**WHAT THE EXERCISE ASKS**
From the data that follows, copy every line holding the string "will".

Saved data entries
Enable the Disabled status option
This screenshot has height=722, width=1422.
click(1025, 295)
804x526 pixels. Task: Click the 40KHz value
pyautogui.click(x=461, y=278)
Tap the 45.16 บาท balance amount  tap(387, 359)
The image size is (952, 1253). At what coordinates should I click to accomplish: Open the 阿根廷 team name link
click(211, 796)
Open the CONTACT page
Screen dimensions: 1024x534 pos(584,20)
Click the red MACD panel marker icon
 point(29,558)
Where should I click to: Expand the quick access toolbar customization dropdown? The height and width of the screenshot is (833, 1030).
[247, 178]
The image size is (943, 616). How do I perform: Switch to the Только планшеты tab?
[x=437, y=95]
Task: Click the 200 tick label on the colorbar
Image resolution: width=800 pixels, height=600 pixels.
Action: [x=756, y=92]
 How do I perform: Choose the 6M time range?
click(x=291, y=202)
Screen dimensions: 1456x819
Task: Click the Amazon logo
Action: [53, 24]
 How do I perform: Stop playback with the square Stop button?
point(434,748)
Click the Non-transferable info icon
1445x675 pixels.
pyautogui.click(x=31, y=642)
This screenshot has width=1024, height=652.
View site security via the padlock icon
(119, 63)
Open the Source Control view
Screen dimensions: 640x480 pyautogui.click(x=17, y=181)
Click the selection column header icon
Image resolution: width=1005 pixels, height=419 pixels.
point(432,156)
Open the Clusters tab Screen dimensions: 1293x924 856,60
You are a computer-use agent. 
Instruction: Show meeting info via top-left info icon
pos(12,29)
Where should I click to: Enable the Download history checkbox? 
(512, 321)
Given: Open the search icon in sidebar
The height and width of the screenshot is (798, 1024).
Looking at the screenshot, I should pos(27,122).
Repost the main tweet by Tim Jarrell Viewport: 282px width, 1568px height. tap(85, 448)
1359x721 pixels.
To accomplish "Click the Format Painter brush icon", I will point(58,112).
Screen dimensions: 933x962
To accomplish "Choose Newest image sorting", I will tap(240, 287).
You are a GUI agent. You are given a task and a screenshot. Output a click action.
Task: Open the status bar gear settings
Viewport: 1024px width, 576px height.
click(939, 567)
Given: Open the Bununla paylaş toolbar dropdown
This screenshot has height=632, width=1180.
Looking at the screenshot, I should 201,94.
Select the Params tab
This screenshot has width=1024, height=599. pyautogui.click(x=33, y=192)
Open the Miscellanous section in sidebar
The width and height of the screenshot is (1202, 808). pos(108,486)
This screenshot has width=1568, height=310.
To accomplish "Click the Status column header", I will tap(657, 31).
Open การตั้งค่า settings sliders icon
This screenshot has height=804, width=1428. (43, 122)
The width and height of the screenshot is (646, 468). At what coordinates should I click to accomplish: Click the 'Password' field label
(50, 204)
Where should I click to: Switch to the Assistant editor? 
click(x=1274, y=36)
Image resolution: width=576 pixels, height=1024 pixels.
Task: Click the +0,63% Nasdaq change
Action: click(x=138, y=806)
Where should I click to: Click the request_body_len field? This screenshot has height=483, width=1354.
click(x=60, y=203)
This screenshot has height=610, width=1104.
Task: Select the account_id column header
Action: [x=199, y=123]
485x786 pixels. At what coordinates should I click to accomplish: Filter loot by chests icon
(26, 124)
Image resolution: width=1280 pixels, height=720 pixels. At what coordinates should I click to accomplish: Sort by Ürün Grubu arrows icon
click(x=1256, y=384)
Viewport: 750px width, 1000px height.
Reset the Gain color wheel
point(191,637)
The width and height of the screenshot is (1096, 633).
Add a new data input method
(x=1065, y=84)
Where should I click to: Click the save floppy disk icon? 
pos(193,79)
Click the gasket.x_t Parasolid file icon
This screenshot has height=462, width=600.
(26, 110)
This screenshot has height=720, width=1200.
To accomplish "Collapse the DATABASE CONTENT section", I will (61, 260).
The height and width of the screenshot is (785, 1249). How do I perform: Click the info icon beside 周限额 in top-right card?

**ANSWER TO THE EXERCISE**
To accomplish "Click the Format Painter brush icon", I will point(58,112).
To accomplish "Choose Newest image sorting", I will tap(240, 287).
To accomplish "Click the Status column header", I will tap(657, 31).
To accomplish "Collapse the DATABASE CONTENT section", I will (61, 260).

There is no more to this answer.